What to produce – The answer must be every line of the records below that holds the word "search".

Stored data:
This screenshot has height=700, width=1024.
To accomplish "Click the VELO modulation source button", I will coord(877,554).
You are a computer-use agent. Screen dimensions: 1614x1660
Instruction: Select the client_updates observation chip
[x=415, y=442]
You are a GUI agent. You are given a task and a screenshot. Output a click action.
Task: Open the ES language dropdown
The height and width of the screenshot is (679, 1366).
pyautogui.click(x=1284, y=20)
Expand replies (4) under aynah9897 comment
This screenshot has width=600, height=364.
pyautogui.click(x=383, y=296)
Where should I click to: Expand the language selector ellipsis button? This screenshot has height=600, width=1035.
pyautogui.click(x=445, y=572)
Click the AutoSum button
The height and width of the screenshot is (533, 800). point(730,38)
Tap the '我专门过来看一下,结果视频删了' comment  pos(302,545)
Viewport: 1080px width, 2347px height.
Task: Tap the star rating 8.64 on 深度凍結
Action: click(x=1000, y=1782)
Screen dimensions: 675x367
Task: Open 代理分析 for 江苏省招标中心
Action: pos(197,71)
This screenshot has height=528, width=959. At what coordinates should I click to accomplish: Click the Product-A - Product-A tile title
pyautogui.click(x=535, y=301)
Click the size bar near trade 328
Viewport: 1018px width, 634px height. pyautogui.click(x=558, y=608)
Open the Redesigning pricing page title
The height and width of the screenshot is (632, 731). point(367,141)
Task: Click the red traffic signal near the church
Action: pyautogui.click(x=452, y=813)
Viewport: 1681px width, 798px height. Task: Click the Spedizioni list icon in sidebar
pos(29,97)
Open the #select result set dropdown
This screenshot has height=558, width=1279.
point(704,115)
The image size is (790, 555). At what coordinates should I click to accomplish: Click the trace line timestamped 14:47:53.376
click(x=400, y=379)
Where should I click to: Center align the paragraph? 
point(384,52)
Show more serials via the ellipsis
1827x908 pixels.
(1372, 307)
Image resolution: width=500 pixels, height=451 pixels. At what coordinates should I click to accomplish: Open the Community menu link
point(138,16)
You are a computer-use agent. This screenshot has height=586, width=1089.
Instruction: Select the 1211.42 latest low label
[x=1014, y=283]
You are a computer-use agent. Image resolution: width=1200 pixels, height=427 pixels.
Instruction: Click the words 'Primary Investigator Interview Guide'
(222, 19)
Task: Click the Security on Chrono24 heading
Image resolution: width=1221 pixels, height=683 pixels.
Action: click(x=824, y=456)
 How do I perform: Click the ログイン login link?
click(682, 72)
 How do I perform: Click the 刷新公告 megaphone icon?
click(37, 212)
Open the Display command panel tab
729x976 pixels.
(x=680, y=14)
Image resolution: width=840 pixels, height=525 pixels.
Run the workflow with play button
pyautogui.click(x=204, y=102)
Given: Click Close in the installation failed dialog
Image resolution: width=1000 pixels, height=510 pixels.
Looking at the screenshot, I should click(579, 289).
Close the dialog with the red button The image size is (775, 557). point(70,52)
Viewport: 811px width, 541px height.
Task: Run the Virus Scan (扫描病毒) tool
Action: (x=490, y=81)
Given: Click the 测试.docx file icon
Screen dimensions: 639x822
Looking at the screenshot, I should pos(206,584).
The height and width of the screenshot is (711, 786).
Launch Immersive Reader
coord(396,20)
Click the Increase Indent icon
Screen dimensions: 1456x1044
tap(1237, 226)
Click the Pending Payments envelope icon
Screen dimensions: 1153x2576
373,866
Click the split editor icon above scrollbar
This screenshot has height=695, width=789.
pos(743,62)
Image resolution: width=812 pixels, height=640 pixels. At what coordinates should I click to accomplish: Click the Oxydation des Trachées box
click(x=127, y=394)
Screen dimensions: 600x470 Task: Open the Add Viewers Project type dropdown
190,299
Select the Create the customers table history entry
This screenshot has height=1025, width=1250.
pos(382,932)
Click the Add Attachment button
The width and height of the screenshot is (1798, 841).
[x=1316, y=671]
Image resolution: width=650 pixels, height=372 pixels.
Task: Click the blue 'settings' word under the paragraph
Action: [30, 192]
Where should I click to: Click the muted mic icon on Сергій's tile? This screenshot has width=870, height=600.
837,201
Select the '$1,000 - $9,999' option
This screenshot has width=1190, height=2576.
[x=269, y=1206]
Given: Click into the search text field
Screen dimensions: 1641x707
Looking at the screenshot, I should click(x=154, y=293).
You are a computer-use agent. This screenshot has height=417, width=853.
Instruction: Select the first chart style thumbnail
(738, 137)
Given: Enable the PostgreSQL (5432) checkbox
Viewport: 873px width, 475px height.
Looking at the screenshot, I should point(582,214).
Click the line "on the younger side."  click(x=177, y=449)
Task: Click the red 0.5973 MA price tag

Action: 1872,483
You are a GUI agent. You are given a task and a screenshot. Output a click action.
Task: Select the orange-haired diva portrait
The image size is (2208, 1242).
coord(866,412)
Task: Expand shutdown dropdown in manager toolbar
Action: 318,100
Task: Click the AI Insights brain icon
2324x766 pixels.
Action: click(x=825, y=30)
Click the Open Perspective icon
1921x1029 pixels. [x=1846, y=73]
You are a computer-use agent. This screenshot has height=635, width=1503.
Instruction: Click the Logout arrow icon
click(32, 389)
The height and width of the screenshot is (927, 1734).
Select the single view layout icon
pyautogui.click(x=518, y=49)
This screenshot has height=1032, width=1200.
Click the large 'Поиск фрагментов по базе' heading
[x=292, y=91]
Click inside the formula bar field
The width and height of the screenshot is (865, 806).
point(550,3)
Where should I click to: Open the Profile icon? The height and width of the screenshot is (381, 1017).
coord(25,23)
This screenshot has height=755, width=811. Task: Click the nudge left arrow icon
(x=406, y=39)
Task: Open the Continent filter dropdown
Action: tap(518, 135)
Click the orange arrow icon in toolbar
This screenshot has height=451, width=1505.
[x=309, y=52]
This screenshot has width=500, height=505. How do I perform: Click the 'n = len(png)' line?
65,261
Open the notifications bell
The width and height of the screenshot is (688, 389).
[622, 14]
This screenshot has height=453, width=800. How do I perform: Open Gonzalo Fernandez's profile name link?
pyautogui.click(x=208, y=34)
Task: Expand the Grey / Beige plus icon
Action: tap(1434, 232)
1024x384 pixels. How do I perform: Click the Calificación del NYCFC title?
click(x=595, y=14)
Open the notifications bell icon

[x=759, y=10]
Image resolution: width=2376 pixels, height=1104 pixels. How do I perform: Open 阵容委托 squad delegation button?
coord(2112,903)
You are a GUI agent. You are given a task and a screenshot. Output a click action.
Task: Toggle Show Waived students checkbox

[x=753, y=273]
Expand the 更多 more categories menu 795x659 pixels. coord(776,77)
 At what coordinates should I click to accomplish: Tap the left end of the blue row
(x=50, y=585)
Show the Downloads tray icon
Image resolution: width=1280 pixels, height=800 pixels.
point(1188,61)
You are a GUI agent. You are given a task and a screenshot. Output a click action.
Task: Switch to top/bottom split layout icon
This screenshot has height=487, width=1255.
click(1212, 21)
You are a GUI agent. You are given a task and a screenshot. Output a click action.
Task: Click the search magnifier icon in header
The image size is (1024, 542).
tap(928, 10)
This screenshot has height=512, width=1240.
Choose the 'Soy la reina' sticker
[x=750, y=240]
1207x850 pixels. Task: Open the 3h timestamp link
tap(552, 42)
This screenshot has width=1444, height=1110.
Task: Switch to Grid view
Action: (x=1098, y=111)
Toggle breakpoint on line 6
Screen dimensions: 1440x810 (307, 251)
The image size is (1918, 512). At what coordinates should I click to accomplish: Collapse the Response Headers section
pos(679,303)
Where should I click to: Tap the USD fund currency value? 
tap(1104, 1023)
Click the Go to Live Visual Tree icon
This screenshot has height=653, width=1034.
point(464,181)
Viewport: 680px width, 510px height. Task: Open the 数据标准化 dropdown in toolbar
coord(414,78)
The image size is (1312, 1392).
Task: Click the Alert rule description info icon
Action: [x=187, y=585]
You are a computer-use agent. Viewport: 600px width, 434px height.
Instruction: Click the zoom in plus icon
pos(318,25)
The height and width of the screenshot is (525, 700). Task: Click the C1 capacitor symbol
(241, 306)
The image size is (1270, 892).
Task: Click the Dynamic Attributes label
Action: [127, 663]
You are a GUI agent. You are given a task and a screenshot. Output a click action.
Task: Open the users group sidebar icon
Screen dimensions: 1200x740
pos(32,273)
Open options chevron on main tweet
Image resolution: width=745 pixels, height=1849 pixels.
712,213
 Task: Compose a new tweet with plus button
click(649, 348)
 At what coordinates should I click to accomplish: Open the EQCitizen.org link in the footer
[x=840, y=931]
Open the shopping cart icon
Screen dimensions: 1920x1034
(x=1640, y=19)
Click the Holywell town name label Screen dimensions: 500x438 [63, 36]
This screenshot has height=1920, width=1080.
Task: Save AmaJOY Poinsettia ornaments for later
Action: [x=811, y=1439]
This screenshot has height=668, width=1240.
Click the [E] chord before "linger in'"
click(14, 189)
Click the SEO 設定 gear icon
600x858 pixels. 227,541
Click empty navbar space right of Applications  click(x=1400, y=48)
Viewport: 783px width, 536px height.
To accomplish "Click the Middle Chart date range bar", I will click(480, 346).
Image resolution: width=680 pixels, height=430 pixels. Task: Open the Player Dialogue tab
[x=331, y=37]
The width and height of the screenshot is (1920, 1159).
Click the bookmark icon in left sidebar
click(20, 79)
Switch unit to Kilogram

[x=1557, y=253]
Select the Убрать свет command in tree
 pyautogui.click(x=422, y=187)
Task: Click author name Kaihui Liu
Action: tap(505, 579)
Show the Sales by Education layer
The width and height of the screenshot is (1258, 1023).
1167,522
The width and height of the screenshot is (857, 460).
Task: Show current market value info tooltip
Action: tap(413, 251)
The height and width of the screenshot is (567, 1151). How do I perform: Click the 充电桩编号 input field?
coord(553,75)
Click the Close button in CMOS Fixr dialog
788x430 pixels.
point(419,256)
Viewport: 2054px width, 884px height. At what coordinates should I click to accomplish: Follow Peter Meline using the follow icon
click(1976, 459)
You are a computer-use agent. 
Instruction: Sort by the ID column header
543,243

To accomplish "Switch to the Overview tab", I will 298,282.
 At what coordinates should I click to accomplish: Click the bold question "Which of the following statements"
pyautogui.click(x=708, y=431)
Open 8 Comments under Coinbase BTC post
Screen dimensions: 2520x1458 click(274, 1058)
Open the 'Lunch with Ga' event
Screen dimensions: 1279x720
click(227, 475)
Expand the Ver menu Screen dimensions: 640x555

Written answer –
Given: Click into the search text field
Task: Click the search magnifier icon in header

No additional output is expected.